District attorneys from Brunswick and Waycross, Georgia, both recused themselves from the case due to professional ties to the McMichael family. Georgia’s attorney general has requested a probe into their response. 

The records, delivered to Al Jazeera by the Glynn County open records officer, show that in 2014 McMichael was suspended for a lack of hours in required training. McMichael first lapsed in training hours in 2006.

It appears McMichael did not have the power of arrest from 2006 to 2014, a power necessary for law enforcement to carry out several tasks. This could present legal difficulties, according to the documents. McMichael again lost his power to arrest just months before he retired in 2019. 

‘Liability’

A 2014 email to District Attorney Jackie Johnson, the current DA of Glynn County whose office is currently under investigation in relation to the Arbery case, shows that another investigator who spoke with McMichael about the lapse in training found that “liability for any improper actions by Greg would fall on Greg, the District Attorney’s Office and you personally”.

Johnson’s office did not immediately respond to Al Jazeera’s request for comment. Johnson has denied any bias in the case in interviews with local media.  

Johnson wrote to the agency overseeing McMichael’s training certification that the lapse was “a great embarrassment to me and Investigator McMichael”.

McMichael lists personal health and financial difficulties, as well as a failure to receive proper accreditation, as reasons for the lapse in training hours in a document that appears to be part of a waiver for hours missed.

McMichael suffered a heart attack in October 2006, he says in the document.

The document includes further claims of health concerns, both for himself and his wife, including a second heart attack in 2009. That year, McMichael writes, he filed for bankruptcy due in part to medical expenses.

**How to complete this task:**
Copy the passage on McMichael's training lapse word for word, from "McMichael lists personal" up to and including "to medical expenses.". The records are not needed for this work.

**Supplied records:**

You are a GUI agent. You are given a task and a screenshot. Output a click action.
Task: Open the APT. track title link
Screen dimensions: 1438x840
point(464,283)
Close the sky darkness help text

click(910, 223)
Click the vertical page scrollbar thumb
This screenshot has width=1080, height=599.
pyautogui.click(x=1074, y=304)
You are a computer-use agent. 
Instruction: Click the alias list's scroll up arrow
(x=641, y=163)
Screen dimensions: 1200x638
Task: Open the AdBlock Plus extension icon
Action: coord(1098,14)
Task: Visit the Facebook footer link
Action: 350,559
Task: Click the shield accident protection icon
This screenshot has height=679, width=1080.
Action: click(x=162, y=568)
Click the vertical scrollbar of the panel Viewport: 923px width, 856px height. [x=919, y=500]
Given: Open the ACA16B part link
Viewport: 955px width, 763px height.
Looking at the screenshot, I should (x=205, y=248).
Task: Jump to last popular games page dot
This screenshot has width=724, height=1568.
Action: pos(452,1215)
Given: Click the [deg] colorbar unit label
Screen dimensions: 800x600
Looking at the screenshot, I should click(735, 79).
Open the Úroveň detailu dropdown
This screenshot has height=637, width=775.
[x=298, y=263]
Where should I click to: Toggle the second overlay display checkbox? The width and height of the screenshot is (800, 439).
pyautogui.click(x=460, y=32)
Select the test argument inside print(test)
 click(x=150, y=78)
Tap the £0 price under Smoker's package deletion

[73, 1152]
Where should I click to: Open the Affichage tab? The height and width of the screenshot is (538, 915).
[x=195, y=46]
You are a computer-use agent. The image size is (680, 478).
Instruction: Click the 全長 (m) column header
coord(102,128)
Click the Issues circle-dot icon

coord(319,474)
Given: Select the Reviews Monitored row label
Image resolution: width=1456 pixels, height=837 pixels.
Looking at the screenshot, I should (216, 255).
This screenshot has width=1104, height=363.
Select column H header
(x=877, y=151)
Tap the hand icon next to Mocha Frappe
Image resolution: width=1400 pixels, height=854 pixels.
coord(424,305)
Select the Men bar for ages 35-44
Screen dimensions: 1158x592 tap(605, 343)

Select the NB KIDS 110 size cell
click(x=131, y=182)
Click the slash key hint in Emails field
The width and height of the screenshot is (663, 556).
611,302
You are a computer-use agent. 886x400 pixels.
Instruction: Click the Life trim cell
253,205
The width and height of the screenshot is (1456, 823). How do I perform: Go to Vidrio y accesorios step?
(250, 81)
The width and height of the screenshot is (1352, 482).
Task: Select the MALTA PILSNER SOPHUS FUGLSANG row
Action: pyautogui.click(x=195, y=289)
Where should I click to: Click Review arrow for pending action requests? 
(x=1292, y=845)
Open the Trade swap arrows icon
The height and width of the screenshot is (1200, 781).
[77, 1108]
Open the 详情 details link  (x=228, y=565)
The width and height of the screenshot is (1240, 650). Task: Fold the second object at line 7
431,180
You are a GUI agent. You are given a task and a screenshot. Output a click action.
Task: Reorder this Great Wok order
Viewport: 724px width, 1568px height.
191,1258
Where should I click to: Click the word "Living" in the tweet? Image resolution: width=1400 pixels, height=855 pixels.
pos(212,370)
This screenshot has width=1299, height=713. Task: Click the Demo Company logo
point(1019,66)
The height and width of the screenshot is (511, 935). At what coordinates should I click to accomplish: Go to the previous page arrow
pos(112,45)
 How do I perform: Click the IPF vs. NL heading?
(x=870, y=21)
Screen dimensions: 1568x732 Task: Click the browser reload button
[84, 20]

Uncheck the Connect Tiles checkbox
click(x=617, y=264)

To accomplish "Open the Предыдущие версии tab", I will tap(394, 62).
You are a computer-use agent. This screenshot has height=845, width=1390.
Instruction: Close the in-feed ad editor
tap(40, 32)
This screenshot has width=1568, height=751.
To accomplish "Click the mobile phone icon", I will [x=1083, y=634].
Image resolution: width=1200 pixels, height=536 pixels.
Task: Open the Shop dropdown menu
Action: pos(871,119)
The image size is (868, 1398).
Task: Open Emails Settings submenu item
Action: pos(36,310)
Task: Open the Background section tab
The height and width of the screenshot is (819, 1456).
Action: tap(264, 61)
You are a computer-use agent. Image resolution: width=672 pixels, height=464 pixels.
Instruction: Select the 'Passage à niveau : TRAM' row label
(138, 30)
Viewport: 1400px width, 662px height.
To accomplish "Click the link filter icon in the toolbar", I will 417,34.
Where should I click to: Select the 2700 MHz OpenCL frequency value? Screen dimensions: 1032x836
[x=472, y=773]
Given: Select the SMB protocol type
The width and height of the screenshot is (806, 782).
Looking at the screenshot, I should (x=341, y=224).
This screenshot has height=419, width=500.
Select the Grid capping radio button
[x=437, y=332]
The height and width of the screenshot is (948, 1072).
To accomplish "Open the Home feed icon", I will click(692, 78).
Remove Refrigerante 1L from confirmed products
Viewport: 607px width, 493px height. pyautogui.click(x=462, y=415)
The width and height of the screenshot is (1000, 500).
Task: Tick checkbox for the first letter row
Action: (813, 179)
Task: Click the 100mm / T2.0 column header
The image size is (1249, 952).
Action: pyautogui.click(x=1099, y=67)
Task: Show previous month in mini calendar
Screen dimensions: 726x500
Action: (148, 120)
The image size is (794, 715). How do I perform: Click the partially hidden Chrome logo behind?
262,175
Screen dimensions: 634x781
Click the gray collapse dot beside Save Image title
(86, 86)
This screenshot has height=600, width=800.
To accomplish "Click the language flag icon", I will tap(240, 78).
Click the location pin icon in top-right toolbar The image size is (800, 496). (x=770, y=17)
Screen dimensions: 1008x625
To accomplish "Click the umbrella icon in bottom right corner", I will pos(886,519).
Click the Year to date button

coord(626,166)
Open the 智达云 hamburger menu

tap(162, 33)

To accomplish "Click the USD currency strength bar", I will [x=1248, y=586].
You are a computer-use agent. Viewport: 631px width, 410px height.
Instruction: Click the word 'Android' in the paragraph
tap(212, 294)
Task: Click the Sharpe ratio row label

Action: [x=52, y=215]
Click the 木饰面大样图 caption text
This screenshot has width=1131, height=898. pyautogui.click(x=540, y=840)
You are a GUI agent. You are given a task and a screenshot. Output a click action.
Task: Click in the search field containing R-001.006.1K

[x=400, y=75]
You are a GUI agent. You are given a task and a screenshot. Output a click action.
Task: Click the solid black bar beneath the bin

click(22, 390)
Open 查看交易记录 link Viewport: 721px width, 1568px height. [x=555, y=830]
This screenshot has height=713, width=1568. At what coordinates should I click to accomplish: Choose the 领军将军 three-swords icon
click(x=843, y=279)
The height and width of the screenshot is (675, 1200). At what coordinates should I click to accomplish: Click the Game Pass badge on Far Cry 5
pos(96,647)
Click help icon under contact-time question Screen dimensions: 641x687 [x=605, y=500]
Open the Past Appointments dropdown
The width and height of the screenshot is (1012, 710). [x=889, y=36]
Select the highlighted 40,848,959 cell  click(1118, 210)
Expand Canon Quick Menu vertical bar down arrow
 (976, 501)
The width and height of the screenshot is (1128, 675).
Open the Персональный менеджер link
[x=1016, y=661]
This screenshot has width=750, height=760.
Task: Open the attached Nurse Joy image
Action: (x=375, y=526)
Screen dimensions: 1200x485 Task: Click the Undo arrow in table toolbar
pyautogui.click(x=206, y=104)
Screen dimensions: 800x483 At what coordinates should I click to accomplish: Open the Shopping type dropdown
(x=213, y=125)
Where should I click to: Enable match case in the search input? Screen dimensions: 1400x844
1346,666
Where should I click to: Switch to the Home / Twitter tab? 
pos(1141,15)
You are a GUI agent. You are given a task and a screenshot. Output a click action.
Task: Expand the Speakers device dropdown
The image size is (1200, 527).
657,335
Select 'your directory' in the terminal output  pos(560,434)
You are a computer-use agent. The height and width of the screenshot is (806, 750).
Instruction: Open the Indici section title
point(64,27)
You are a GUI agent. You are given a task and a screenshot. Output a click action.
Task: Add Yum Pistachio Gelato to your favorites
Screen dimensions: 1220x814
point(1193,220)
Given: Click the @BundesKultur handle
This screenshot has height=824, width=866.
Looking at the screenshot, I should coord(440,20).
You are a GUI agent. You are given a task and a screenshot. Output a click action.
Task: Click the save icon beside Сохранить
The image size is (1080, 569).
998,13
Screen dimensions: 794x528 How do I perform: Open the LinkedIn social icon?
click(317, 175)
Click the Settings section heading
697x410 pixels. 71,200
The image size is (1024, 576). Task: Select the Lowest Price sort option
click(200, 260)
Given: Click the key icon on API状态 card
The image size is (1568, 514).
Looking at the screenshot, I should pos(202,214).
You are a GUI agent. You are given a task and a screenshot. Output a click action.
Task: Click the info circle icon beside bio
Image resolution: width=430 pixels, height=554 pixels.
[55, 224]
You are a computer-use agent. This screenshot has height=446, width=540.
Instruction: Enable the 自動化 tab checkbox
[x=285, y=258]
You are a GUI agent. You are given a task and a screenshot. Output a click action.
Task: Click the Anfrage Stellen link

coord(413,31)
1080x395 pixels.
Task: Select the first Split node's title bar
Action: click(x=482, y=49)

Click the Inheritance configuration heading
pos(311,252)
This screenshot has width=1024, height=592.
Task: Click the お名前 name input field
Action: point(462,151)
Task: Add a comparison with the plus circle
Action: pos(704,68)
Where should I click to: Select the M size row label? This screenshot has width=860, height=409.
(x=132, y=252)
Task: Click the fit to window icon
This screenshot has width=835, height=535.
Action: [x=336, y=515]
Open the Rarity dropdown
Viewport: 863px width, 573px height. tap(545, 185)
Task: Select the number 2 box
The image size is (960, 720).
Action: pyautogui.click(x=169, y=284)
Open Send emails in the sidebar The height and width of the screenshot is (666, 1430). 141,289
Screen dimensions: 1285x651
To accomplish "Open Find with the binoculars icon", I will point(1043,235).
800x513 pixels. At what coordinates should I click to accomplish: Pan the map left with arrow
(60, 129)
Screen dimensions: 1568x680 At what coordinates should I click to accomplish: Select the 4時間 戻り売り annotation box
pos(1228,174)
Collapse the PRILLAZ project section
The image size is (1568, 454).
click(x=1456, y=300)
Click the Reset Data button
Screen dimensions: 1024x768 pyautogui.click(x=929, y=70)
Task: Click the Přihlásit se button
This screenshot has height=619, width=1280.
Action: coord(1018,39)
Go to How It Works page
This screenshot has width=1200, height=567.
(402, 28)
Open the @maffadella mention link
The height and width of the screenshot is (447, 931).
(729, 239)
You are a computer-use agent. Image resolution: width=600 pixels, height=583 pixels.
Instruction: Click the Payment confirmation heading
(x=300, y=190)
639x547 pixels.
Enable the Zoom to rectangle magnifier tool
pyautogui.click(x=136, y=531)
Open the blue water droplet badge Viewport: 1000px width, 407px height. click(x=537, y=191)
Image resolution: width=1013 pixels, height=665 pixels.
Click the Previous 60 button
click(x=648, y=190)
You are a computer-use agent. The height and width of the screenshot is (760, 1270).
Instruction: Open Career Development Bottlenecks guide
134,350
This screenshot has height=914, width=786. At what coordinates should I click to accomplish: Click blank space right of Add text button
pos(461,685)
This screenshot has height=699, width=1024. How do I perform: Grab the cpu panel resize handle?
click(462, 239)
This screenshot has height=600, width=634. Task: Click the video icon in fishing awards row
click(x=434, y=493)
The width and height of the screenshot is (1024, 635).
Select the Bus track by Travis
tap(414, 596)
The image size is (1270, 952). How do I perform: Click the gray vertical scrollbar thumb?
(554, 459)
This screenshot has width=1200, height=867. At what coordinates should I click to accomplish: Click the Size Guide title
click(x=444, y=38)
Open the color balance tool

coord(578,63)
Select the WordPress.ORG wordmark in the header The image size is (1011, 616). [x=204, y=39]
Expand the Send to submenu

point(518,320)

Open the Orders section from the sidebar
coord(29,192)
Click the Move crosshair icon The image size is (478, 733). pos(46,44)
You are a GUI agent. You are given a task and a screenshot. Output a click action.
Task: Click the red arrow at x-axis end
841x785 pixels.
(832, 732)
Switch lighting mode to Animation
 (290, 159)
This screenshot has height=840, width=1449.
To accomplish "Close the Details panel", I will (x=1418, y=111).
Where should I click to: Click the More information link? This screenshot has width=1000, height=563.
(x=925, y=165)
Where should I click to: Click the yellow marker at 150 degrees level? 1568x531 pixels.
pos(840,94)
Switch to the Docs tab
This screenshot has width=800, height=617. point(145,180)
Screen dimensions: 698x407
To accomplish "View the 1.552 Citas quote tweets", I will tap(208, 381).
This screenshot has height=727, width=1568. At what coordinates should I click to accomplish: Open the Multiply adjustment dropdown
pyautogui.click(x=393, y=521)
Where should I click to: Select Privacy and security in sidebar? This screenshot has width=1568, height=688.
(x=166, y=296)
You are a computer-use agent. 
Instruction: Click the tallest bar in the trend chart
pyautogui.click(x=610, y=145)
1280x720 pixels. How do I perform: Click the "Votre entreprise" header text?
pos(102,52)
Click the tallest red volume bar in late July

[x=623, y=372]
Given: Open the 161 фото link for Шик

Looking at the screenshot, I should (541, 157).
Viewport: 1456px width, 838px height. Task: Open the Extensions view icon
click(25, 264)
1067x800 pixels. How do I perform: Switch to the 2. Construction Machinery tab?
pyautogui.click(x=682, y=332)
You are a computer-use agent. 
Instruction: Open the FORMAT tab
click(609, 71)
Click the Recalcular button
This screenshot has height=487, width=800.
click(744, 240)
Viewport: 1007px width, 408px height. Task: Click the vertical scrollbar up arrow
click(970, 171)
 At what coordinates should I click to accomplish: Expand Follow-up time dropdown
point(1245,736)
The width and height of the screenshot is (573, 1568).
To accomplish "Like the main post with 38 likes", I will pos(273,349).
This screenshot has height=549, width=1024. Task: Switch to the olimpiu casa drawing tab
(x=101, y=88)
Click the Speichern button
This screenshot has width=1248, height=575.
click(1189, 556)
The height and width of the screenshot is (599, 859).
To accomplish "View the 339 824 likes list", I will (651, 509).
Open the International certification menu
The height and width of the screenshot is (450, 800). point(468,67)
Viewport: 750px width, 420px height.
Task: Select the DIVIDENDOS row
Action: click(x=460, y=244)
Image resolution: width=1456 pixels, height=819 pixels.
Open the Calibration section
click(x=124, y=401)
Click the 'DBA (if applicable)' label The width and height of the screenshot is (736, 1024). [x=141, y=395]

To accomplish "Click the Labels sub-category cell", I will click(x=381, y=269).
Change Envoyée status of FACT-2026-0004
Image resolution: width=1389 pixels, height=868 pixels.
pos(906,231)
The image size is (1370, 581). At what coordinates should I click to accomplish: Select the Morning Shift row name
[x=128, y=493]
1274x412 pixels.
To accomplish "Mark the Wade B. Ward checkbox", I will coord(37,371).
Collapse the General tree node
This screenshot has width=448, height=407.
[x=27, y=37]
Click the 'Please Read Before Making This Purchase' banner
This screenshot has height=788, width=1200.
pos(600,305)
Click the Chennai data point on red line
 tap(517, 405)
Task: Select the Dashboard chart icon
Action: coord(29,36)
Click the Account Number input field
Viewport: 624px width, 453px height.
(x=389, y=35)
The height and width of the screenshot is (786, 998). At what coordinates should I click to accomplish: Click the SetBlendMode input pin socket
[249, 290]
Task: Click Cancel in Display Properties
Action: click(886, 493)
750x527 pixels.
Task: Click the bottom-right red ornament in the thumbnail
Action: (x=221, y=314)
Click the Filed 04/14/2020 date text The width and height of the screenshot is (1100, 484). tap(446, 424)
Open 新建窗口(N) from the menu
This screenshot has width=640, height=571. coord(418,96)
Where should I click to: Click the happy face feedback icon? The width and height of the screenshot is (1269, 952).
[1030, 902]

**Answer area:**
McMichael lists personal health and financial difficulties, as well as a failure to receive proper accreditation, as reasons for the lapse in training hours in a document that appears to be part of a waiver for hours missed.

McMichael suffered a heart attack in October 2006, he says in the document.

The document includes further claims of health concerns, both for himself and his wife, including a second heart attack in 2009. That year, McMichael writes, he filed for bankruptcy due in part to medical expenses.